George Lloyd "Porky" Andrews (18 September 1917 – 26 May 1999) was a Canadian basketball player and a native of Victoria, British Columbia. He joined the University of Oregon Ducks for the 1939–1940 school year, and became one of the first Canadian players to showcase his talents in the United States.

==University of Oregon Ducks==
When Andrews joined the team in 1939, the Ducks had just won the first NCAA men's basketball championship, defeating Ohio State 46-33 at Northwestern University.

===1939–1940 season===
Andrews was coached during all three years by Howard Hobson, who coached the Ducks from 1936 to 1947. In the 1939–1940 season, Andrews played in 27 games while scoring 72 points for a 2.6 points per game (ppg) average. The team, and Andrews, played the 1940–41 campaign with an 18-18 record. Andrews averaged 6.4 points per game, while playing all 36 games, and scored 233 points total.

===1941–1942 season===
Changes were made for the 1941 to 1942 season; Andrews, who had been jersey number 14, became jersey number 4, and was named team captain. Unfortunately, the Ducks had their first losing season in nearly 10 years with a 12-15 record. The last time that this had happened was in the 1932–1933 season, with a record of 8 wins and 19 losses.
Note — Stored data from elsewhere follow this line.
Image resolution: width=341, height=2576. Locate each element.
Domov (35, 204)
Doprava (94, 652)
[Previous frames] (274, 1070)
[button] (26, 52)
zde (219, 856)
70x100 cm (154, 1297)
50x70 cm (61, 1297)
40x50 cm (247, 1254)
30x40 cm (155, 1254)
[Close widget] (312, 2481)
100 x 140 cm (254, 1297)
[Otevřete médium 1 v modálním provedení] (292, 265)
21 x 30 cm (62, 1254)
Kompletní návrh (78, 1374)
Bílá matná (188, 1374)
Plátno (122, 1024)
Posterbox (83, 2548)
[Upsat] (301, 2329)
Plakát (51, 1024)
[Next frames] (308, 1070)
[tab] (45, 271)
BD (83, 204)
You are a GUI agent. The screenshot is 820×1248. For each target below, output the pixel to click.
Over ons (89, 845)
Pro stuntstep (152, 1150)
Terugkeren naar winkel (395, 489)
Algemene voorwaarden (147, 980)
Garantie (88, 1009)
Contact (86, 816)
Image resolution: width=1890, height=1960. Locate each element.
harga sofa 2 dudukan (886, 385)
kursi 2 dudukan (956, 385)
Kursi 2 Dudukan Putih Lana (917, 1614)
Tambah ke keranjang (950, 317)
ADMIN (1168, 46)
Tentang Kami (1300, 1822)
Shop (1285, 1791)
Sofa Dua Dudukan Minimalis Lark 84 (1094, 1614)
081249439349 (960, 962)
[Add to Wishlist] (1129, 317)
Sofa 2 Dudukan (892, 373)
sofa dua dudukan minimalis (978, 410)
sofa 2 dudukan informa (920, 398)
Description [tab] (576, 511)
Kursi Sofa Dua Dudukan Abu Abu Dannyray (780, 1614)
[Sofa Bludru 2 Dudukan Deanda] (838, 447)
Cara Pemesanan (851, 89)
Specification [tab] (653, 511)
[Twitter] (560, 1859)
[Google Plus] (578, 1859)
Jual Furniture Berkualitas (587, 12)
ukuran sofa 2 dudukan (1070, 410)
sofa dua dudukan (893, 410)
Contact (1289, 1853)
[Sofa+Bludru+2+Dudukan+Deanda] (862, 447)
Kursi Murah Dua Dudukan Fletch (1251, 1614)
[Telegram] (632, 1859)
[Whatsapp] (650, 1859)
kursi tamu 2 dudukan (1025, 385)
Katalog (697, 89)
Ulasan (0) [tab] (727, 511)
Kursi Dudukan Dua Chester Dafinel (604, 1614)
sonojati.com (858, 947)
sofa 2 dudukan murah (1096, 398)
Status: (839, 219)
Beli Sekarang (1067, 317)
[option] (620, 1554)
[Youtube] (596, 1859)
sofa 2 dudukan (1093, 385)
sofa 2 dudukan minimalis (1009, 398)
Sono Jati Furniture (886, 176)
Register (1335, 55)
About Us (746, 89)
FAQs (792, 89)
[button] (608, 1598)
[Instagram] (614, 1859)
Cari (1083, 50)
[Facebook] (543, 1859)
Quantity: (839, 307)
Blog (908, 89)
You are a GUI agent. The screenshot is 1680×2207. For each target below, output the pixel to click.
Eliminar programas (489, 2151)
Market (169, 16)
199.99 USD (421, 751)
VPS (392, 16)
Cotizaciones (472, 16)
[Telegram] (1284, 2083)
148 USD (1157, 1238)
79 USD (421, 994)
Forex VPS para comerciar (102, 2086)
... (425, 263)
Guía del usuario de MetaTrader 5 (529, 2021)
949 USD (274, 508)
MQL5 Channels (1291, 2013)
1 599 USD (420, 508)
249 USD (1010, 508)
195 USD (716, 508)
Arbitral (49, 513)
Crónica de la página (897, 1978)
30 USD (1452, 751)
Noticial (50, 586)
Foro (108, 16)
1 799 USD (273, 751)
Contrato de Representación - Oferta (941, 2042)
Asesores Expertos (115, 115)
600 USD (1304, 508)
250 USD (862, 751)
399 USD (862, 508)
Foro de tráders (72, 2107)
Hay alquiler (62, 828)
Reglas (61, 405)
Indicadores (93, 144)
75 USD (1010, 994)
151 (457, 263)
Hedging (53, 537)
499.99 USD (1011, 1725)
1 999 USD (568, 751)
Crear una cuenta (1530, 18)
On a positive note, Andrews averaged 6.8 points per game (184 points in 27 games) in the 1941–1942 season, which was a career high. Andrews finished his collegiate career with a 5.4 points per game average, scoring 489 points in 90 games.

==Vancouver Hornets==
After leaving the University of Oregon, Andrews suited up for the Vancouver Hornets in the Pacific Coast Professional Basketball League (PCPBL) from 1946 to 1948. Team members for the inaugural year were Norm Baker, Arthur Chapman, Reg Clarkson, Ken Lawn, Ritchie Nicol, Doug Peden and Sykes (first name unknown).

The Vancouver Hornets set a PCPBL record for the most points in a game during the 1947–48 season, with 97 points scored against the Astoria Royal Chinooks on December 27, 1947. The Hornets finished near the top rankings during both seasons, with records of 24-14 in the regular season and 6-6 in the playoffs (1946–47), along with 29-23 for the regular season in 1947–48.

===1946–1947 season===
In the 1946–47 season, Andrews was one of two Canadians (the other being teammate Baker) to play in the World Professional Basketball Tournament (WPBT) with the Portland Indians. The Indians lost their only game to the Sheboygan Redskins, with a final score of 62-48. In this season, the Indianapolis Kautskys (led by Arnie Risen, future four-time NBA All-Star) would win the championship.

===1947–1948 season===
Andrews' teammates for the 1947–48 Hornets campaign were Baker, Chapman, Lawn, Nicol, Bill (Stretch) Osterhaus, Peden, Dave Teyema, Jack Vaughn and Dean White. Out of these teammates, Baker has been considered the greatest player that Andrews had ever teamed with – he went on to fame in his own right with the Boston Whirlwinds and New York Celtics. The WBBT was sponsored by the Chicago Herald-American newspaper, and featured professional teams from the various professional leagues at the time.

==Canadian titles==
Andrews went on to win several Canadian national titles, highlighted by the 1935 Victoria Blue Ribbons and the 1946 Victoria Dominoes. He was also a successful coach, and led the Victoria High School Totems to provincial titles in 1959, 1962 and 1969.